** Opening Supplied data block **
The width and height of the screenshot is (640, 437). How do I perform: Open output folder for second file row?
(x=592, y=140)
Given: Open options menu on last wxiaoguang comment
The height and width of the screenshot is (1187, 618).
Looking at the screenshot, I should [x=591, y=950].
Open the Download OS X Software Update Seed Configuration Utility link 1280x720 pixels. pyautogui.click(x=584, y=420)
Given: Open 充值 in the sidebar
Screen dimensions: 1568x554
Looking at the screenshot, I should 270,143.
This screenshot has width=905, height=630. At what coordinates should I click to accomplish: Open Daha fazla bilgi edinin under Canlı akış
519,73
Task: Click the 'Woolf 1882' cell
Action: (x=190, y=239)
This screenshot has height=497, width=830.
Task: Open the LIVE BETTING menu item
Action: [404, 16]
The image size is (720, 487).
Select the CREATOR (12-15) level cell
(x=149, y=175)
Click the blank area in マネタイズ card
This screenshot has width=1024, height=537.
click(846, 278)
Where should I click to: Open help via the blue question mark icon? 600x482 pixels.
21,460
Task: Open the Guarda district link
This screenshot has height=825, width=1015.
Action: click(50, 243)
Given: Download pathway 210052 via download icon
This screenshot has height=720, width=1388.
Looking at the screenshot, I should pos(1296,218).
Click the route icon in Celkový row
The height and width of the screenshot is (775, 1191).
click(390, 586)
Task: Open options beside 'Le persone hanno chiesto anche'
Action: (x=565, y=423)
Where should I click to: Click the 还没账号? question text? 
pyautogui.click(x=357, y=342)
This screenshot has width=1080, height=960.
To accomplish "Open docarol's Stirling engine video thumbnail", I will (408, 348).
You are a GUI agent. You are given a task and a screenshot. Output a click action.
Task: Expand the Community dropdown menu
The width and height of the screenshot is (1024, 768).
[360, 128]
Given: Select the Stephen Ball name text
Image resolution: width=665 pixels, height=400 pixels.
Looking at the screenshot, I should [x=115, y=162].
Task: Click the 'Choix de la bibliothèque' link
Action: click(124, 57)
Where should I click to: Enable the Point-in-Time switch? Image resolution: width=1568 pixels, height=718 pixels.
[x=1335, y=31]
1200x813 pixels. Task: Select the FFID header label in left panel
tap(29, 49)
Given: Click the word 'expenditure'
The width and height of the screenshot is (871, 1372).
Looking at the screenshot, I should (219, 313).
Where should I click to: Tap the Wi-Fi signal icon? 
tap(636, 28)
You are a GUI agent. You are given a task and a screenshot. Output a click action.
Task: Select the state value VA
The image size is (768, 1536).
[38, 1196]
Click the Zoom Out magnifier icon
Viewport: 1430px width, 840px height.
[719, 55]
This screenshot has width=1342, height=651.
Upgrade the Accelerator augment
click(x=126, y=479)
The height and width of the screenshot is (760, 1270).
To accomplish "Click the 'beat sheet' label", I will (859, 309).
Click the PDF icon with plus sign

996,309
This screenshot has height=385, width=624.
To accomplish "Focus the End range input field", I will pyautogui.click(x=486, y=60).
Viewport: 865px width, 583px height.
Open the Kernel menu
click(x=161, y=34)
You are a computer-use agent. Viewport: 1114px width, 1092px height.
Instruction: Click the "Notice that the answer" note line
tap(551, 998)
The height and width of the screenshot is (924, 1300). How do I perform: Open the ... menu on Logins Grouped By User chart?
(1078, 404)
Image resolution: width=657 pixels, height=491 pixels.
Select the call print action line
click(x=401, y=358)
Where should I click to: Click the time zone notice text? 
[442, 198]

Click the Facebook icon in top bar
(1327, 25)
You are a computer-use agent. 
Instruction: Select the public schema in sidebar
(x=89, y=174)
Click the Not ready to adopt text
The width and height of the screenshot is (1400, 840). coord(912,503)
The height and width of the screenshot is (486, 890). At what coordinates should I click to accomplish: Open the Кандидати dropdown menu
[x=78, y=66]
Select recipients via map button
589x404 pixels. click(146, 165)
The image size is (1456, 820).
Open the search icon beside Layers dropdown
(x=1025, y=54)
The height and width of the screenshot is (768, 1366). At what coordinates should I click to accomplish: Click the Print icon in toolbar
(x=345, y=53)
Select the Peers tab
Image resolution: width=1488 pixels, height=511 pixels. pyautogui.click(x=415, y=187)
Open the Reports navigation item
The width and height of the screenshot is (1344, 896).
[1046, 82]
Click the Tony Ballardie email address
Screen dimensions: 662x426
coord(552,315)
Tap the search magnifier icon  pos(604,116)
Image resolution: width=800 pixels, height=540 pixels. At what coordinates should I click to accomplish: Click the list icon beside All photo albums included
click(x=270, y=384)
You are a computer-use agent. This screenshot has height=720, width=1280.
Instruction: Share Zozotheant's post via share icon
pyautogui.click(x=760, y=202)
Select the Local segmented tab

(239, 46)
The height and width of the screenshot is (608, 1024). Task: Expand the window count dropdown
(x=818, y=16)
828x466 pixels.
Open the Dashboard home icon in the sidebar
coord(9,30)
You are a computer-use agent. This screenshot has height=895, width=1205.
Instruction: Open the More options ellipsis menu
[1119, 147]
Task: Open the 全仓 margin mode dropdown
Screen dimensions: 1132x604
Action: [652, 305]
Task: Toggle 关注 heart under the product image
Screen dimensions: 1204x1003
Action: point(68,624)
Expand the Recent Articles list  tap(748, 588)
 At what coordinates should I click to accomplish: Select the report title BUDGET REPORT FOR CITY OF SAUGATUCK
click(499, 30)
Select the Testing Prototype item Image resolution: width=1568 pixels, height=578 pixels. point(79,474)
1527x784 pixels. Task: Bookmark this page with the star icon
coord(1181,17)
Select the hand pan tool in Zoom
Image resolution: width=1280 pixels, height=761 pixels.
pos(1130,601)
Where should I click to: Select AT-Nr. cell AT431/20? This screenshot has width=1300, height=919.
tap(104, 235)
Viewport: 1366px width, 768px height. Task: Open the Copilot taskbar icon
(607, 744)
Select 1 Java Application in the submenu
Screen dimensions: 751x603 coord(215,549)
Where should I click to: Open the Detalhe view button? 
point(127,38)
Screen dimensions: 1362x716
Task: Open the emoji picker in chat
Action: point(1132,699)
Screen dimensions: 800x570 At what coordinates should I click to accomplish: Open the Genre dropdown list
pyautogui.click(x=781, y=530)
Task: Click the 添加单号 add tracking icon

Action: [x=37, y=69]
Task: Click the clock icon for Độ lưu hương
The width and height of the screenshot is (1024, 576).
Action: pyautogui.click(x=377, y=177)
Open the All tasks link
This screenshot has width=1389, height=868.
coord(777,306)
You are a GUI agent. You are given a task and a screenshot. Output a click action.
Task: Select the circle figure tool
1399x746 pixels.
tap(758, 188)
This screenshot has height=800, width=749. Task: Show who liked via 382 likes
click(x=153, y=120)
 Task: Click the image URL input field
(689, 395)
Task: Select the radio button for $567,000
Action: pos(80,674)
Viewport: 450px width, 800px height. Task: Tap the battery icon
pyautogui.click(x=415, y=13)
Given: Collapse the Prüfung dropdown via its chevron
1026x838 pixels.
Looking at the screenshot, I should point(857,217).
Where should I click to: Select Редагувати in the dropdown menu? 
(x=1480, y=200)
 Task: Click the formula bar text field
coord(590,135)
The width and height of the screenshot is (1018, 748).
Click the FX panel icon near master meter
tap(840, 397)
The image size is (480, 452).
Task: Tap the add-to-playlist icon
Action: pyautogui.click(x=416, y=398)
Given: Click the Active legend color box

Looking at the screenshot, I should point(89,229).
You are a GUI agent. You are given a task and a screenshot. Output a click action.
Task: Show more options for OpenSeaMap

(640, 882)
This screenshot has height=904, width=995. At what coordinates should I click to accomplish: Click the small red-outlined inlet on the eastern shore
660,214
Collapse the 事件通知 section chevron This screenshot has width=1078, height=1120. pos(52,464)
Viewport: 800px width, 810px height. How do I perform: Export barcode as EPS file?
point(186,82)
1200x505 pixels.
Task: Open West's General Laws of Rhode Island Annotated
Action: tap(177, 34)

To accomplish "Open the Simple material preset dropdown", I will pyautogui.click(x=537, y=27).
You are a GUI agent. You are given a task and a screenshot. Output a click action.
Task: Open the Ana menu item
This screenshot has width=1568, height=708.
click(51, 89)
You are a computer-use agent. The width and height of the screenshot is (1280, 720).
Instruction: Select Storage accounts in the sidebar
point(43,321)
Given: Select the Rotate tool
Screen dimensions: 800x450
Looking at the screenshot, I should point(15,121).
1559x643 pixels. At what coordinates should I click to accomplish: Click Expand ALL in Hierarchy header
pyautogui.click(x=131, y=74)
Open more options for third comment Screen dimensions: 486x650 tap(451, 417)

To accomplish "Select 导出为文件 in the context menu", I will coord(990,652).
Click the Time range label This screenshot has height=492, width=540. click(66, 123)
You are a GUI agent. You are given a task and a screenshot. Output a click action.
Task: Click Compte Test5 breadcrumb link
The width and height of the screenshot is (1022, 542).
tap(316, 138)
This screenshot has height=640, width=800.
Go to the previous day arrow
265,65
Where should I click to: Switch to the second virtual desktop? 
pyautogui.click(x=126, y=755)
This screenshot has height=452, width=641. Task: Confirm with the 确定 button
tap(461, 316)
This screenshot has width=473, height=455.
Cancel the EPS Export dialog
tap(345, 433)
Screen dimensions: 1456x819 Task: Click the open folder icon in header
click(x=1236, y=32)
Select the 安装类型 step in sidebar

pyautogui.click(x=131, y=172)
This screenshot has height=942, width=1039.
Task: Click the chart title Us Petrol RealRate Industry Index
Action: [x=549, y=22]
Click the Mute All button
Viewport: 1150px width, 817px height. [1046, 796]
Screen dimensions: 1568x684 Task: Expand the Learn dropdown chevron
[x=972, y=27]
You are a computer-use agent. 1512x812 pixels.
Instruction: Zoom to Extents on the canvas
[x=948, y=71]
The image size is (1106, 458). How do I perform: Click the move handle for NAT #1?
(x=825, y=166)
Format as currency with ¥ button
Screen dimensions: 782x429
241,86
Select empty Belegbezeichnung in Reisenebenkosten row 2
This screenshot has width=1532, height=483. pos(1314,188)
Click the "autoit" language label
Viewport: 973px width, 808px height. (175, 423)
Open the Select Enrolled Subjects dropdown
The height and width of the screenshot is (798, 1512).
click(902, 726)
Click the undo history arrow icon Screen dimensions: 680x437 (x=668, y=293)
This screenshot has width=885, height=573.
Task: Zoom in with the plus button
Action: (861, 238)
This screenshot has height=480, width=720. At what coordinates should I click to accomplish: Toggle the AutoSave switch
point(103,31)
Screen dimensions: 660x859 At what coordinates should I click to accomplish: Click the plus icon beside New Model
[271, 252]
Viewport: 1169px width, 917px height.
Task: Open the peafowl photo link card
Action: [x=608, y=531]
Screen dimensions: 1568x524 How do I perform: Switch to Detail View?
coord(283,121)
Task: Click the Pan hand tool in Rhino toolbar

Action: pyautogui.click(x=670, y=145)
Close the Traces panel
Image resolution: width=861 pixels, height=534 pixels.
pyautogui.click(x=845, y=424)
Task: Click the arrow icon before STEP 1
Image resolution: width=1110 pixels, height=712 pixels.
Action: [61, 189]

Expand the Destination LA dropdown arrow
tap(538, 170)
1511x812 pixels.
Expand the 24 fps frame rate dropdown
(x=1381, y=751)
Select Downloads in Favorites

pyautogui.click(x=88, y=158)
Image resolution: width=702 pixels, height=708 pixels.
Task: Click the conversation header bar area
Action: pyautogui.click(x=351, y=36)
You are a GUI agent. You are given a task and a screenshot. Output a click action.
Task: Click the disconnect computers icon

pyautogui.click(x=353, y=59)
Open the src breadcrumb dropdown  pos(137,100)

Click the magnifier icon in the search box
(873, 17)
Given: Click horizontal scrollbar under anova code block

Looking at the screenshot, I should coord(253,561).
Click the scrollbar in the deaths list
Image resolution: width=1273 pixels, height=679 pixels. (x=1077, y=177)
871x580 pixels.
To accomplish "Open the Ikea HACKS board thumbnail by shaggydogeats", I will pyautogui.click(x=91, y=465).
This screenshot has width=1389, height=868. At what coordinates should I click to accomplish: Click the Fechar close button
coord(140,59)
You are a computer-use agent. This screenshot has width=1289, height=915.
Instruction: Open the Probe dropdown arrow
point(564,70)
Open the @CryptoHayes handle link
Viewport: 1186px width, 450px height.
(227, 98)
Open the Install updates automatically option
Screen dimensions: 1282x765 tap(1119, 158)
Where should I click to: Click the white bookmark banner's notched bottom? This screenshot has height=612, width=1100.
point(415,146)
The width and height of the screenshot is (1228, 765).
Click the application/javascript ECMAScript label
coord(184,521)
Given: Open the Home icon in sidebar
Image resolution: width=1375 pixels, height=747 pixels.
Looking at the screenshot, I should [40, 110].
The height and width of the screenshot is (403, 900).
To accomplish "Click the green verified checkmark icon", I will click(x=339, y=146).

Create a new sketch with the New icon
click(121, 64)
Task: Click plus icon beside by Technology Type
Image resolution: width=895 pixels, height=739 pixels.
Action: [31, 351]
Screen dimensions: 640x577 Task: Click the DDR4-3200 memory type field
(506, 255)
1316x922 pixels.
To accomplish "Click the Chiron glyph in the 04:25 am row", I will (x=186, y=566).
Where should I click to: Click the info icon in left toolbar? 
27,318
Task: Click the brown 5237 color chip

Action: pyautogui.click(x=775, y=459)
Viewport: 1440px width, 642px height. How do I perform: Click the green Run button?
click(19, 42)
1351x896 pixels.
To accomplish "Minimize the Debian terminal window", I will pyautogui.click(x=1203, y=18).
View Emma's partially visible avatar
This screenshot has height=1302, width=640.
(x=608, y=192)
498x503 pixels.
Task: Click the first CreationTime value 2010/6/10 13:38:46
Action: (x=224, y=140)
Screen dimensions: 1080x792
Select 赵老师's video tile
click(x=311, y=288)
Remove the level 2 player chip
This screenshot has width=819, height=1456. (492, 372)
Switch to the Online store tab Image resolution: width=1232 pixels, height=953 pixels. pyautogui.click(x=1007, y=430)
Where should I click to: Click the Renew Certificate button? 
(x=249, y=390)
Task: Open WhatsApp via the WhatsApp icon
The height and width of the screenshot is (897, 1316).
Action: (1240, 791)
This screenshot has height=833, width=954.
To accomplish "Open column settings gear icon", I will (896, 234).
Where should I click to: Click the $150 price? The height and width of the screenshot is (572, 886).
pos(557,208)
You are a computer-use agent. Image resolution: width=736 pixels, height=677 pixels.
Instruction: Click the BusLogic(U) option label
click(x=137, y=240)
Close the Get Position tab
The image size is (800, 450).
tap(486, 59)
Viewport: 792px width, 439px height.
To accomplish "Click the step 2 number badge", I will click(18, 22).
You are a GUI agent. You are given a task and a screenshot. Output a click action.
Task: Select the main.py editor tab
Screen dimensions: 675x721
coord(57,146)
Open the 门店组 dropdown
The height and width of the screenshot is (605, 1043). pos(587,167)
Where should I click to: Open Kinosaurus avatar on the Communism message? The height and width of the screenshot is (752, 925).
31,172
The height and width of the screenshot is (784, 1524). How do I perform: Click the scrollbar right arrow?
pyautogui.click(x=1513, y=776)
** Closing Supplied data block **
● **Work required**
Reproduce exactly, and with no other material, the lines between those holding "Image resolution: width=657" and "828x466 pixels.", inclusive.

● **Written response**
Image resolution: width=657 pixels, height=491 pixels.
Select the call print action line
click(x=401, y=358)
Where should I click to: Click the time zone notice text? 
[442, 198]

Click the Facebook icon in top bar
(1327, 25)
You are a computer-use agent. 
Instruction: Select the public schema in sidebar
(x=89, y=174)
Click the Not ready to adopt text
The width and height of the screenshot is (1400, 840). coord(912,503)
The height and width of the screenshot is (486, 890). At what coordinates should I click to accomplish: Open the Кандидати dropdown menu
[x=78, y=66]
Select recipients via map button
589x404 pixels. click(146, 165)
The image size is (1456, 820).
Open the search icon beside Layers dropdown
(x=1025, y=54)
The height and width of the screenshot is (768, 1366). At what coordinates should I click to accomplish: Click the Print icon in toolbar
(x=345, y=53)
Select the Peers tab
Image resolution: width=1488 pixels, height=511 pixels. pyautogui.click(x=415, y=187)
Open the Reports navigation item
The width and height of the screenshot is (1344, 896).
[1046, 82]
Click the Tony Ballardie email address
Screen dimensions: 662x426
coord(552,315)
Tap the search magnifier icon  pos(604,116)
Image resolution: width=800 pixels, height=540 pixels. At what coordinates should I click to accomplish: Click the list icon beside All photo albums included
click(x=270, y=384)
You are a computer-use agent. This screenshot has height=720, width=1280.
Instruction: Share Zozotheant's post via share icon
pyautogui.click(x=760, y=202)
Select the Local segmented tab

(239, 46)
The height and width of the screenshot is (608, 1024). Task: Expand the window count dropdown
(x=818, y=16)
828x466 pixels.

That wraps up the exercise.